Margaret Truman Daniel died Tuesday. She was 83 and what we might call a renaissance woman. A singer, writer, actress, daughter of a president, wife of the one-time New York Times managing editor, and mother of Daniel tried everything. Her obituary caught my eye, and I’m glad I read it. Because that quote is fantastic.
And I think she’s right, and not just about considering being a wife and a mother a career. I am not a brave person. I never have been. I remember, and this pains me to actually admit, that in middle school I actually thought how glad I was I wasn’t a boy. In addition to the lack of painfully visual evidence every time I was attracted to someone, I also believed that because I was a girl, I didn’t really need a career. I could just get married and have my husband take care of me.”
I seriously thought that. And it’s because I am not brave. Never have been. At 12 years old, it seemed so much easier to just get married and have babies and that would be that.

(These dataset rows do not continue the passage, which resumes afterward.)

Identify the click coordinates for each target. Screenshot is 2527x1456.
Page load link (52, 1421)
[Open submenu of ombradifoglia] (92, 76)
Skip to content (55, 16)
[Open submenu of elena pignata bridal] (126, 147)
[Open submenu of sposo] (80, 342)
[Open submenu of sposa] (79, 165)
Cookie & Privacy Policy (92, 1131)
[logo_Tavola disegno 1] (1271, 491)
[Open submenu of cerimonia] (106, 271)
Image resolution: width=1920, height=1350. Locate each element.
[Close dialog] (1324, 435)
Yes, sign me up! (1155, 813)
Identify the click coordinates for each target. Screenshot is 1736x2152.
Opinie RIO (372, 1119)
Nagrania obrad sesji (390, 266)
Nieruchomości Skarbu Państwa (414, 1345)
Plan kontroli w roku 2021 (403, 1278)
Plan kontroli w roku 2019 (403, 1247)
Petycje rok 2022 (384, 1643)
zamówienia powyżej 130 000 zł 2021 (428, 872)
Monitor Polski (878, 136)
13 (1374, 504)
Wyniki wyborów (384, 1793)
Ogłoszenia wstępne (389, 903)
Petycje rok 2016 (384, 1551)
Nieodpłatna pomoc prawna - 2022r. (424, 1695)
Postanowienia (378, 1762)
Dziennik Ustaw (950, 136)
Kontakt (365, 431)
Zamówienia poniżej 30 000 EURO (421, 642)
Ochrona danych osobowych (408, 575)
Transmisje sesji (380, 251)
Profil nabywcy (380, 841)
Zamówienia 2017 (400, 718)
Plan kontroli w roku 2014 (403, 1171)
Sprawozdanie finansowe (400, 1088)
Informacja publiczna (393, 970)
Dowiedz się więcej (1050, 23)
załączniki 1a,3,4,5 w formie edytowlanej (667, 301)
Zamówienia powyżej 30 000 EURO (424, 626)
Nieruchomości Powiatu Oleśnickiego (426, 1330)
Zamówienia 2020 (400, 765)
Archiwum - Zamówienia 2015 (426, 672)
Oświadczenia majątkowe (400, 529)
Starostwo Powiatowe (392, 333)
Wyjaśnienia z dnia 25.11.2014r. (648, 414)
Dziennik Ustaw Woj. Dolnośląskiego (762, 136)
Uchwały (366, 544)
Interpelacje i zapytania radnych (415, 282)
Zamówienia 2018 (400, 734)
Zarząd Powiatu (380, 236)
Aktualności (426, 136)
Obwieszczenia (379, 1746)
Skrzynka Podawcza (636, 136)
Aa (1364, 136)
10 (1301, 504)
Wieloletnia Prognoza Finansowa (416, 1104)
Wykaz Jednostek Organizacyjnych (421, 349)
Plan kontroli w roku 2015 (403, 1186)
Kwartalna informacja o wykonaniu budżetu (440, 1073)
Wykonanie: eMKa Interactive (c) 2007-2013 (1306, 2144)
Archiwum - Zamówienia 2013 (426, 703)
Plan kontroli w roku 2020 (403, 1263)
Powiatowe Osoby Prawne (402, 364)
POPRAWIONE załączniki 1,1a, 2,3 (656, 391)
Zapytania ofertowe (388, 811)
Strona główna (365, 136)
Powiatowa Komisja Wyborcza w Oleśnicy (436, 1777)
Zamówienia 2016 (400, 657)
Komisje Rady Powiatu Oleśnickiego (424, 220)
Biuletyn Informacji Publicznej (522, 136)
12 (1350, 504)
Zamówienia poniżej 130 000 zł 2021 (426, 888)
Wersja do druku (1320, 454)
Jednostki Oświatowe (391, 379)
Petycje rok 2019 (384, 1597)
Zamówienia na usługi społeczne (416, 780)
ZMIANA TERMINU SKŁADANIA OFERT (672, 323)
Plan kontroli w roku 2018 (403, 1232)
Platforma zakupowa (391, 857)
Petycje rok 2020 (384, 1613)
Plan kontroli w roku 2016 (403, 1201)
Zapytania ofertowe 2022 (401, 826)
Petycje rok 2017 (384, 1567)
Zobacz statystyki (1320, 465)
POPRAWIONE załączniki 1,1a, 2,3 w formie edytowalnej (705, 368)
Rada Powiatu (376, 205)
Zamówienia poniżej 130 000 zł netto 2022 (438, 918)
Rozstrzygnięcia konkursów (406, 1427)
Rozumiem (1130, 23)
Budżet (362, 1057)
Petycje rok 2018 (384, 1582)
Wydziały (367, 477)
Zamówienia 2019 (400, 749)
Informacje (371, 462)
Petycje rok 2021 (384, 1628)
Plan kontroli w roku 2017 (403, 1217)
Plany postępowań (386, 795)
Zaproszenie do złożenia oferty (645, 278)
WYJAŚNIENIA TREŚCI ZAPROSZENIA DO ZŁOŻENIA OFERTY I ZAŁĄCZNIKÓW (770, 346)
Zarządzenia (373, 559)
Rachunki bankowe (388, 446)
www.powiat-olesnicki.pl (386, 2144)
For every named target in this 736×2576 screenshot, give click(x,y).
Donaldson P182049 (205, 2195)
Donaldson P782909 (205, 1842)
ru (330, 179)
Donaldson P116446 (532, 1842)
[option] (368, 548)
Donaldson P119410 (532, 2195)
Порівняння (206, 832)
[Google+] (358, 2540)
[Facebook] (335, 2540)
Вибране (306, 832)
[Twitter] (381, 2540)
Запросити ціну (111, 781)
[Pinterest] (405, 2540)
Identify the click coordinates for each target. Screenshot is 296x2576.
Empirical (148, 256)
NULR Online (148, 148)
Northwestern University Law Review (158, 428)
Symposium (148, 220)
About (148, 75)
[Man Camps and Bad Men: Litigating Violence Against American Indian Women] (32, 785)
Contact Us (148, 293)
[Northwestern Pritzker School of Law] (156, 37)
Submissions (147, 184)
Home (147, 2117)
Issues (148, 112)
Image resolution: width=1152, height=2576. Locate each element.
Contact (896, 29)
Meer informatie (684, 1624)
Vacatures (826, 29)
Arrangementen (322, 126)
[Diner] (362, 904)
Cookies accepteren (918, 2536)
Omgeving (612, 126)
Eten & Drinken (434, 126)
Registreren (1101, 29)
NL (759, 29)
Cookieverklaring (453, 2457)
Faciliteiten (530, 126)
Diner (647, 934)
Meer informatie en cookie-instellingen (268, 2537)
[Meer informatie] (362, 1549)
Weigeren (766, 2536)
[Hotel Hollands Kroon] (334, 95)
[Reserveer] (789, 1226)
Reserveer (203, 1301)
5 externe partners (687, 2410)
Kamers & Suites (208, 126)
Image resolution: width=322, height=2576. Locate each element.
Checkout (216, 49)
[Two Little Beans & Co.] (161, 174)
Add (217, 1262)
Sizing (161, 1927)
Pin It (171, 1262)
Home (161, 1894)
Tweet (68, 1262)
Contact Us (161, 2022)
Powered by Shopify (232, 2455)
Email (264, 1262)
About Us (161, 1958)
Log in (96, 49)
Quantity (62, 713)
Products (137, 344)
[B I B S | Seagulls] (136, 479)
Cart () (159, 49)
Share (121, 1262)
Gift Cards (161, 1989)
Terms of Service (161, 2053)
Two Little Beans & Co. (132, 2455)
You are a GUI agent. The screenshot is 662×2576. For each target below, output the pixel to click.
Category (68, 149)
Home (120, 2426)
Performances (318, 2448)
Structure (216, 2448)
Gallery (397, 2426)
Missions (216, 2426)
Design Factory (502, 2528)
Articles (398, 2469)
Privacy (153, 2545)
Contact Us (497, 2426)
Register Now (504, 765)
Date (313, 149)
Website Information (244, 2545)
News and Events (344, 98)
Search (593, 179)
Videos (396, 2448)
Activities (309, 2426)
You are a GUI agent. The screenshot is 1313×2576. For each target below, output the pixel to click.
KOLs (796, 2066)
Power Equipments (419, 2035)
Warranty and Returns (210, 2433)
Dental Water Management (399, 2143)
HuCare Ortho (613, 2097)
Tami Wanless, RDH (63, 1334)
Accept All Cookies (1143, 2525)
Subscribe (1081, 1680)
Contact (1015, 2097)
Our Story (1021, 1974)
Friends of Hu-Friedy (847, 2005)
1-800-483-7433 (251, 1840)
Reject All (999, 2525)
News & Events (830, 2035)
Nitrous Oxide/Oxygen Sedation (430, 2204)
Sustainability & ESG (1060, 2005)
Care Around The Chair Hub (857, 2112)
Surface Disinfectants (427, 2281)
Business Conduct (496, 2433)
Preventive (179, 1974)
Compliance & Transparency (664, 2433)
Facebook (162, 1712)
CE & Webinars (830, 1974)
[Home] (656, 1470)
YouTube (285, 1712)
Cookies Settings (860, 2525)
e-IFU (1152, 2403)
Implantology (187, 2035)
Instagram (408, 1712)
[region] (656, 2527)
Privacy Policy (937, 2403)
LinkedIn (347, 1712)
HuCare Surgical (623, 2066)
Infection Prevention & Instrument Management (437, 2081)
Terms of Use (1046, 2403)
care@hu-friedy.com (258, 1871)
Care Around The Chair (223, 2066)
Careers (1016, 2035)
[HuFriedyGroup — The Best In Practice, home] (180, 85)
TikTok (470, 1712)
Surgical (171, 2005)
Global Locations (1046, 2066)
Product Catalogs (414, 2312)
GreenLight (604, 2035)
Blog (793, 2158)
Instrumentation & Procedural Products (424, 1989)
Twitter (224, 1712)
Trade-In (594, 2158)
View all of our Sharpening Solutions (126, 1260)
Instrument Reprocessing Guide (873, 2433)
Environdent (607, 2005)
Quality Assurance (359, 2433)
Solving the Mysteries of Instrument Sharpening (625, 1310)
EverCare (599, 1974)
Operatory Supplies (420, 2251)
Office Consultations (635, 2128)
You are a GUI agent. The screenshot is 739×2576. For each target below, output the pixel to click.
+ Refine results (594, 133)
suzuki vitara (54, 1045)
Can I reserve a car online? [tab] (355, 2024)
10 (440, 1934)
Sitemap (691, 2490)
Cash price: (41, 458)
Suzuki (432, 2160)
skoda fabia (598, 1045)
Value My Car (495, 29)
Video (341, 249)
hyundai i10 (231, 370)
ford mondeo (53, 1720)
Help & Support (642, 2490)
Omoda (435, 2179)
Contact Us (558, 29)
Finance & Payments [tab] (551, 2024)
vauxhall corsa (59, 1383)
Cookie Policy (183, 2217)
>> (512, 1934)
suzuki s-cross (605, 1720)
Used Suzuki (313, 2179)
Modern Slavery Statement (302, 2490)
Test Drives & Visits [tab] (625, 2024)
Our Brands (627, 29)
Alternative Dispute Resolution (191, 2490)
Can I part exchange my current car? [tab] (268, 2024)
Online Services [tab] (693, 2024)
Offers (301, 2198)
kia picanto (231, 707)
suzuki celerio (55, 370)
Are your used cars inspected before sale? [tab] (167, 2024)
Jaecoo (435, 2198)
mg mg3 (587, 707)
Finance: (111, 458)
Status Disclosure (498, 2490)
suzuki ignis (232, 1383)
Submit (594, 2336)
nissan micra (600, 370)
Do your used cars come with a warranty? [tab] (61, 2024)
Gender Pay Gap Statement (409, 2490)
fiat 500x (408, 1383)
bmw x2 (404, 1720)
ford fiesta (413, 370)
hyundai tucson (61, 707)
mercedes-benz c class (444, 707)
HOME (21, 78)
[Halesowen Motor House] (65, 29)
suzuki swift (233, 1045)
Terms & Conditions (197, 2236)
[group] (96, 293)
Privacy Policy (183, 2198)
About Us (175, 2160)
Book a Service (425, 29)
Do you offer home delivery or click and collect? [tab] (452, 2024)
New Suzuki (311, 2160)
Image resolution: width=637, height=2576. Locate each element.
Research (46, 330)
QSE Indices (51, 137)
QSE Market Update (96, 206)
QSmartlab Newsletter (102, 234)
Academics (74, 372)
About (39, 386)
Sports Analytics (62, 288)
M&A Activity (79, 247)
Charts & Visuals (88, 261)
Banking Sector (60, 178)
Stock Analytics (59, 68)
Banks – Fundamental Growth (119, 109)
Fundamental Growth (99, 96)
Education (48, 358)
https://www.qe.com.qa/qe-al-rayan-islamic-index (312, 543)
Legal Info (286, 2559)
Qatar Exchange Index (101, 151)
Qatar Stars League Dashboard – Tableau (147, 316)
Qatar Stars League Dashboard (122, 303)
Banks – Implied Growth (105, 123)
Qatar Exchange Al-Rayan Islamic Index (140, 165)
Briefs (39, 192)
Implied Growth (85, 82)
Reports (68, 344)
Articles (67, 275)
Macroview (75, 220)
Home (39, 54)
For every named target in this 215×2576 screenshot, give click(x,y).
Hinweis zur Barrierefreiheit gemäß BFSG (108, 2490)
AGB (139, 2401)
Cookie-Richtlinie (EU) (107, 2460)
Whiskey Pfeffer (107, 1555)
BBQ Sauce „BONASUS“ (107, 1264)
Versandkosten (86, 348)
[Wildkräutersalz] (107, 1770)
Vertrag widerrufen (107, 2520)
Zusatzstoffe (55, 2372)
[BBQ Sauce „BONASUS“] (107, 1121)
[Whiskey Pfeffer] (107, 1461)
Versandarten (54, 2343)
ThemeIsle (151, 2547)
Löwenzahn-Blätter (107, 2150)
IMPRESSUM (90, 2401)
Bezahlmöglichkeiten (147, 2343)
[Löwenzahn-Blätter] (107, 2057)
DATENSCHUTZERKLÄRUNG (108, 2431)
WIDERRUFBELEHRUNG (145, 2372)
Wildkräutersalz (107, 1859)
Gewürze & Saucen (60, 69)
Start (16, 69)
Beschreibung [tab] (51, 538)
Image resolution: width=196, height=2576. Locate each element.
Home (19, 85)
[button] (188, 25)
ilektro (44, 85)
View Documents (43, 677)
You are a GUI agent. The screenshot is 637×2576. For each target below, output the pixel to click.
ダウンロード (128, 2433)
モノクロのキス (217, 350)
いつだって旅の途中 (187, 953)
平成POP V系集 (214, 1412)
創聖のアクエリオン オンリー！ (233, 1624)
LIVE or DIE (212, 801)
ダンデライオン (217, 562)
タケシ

Now I know that it would be infinitely harder for me to stay at home. Because it is the unknown. Because it would mean so much change. Because it is not what I expected out of my life since I was 15 years old and discovered I could put a few words together to make a decent sentence.
And I guess I’m not afraid to admit that.
But Daniel was right about another thing, too. I think we all deserve each other’s respect, no matter what decisions we make for our families. And while I may go to work every day, I still consider my “career” to be that little girl, her daddy and any other children that bless us.



January 30, 2008 at 10:55 am
Wow, what a great post. Thanks for the reminder too, I needed that. Sometimes it’s easy to lose perspective.
January 30, 2008 at 3:36 pm
Very well said. Thank you for sharing.
January 30, 2008 at 6:15 pm
Very well put. I love that quote also.